- _Excerpt provided_:

===============

North Korea claims testing hypersonic missile

SEOUL: North Korea has successfully tested a new hypersonic gliding missile, state media reported on Wednesday, in what would be the nuclear-armed nation’s latest advance in weapons technology.

Tuesday’s launch was of “great strategic significance”, the official Korean Central News Agency said, as the North seeks to increase its defence capabilities a “thousand-fold”.

Hypersonic missiles move far faster and are more agile than standard ones, making them much harder for missile defence systems — on which the US is spending billions — to intercept.

The launch from Jagang province “confirmed the navigational control and stability of the missile”, along with “guiding manoeuvrability and the gliding flight characteristics of the detached hypersonic gliding warhead” and the engine, according to KCNA, which called it the Hwasong-8.

The launch was watched by top official Pak Jong Chon, it said, making no mention of leader Kim Jong Un.

The official Rodong Sinmun newspaper carried a picture of the weapon — with a set of guidance fins at the base of its nose cone — ascending into the morning sky. There was no confirmation of the missile type from Seoul.

Hypersonic missiles are generally defined as travelling more than five times the speed of sound, or Mach 5, but South Korea’s Joint Chiefs of Staff have — unlike their normal practice — not yet announced the weapon’s maximum altitude and flight distance. The South Korean and US militaries were “capable of detecting and intercepting it”, they said in a statement on Wednesday.

“Based on an assessment of its characteristics such as speed, it is at an initial phase of development and will take a considerable time to be deployed,” they added.

Both Koreas are building up their weapons capabilities in what could become an arms race on the peninsula, with ramifications for neighbouring Japan, China and the wider region.

North Korea, which invaded the South in 1950, is under multiple sets of international sanctions over its banned nuclear weapon and ballistic missile programmes, and earlier this month said it had tested a long-range cruise missile.

===============

- _Dataset records_:
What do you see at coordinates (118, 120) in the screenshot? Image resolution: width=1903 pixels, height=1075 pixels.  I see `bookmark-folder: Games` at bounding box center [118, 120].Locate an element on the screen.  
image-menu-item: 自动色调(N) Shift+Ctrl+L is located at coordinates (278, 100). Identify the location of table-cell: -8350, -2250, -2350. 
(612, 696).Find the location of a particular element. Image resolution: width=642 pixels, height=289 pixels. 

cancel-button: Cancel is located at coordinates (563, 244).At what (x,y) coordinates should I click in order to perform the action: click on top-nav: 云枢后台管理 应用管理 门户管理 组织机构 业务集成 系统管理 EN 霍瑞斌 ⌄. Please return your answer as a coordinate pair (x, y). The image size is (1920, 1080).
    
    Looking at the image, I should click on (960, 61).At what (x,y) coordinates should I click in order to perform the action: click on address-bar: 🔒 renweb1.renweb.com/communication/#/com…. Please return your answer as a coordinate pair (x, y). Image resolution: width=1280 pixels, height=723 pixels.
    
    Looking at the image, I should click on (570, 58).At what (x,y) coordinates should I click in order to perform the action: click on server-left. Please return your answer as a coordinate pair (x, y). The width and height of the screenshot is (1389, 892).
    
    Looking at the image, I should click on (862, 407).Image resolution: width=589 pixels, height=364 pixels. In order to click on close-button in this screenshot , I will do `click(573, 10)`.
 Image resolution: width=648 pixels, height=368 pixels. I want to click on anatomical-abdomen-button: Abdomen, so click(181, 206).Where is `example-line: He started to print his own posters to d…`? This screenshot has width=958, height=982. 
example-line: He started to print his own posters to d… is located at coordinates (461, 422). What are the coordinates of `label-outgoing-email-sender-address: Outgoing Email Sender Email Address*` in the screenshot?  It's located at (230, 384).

===============

- _Exercise 1_: List every country the missile-test article names.
- _Exercise 2_: Set down, word for word, the passage of the missile-test article starting with "Both Koreas are" and going on through "long-range cruise missile.".

- _Final answer 1_: North Korea, South Korea, the United States, Japan, China

- _Final answer 2_:
Both Koreas are building up their weapons capabilities in what could become an arms race on the peninsula, with ramifications for neighbouring Japan, China and the wider region.

North Korea, which invaded the South in 1950, is under multiple sets of international sanctions over its banned nuclear weapon and ballistic missile programmes, and earlier this month said it had tested a long-range cruise missile.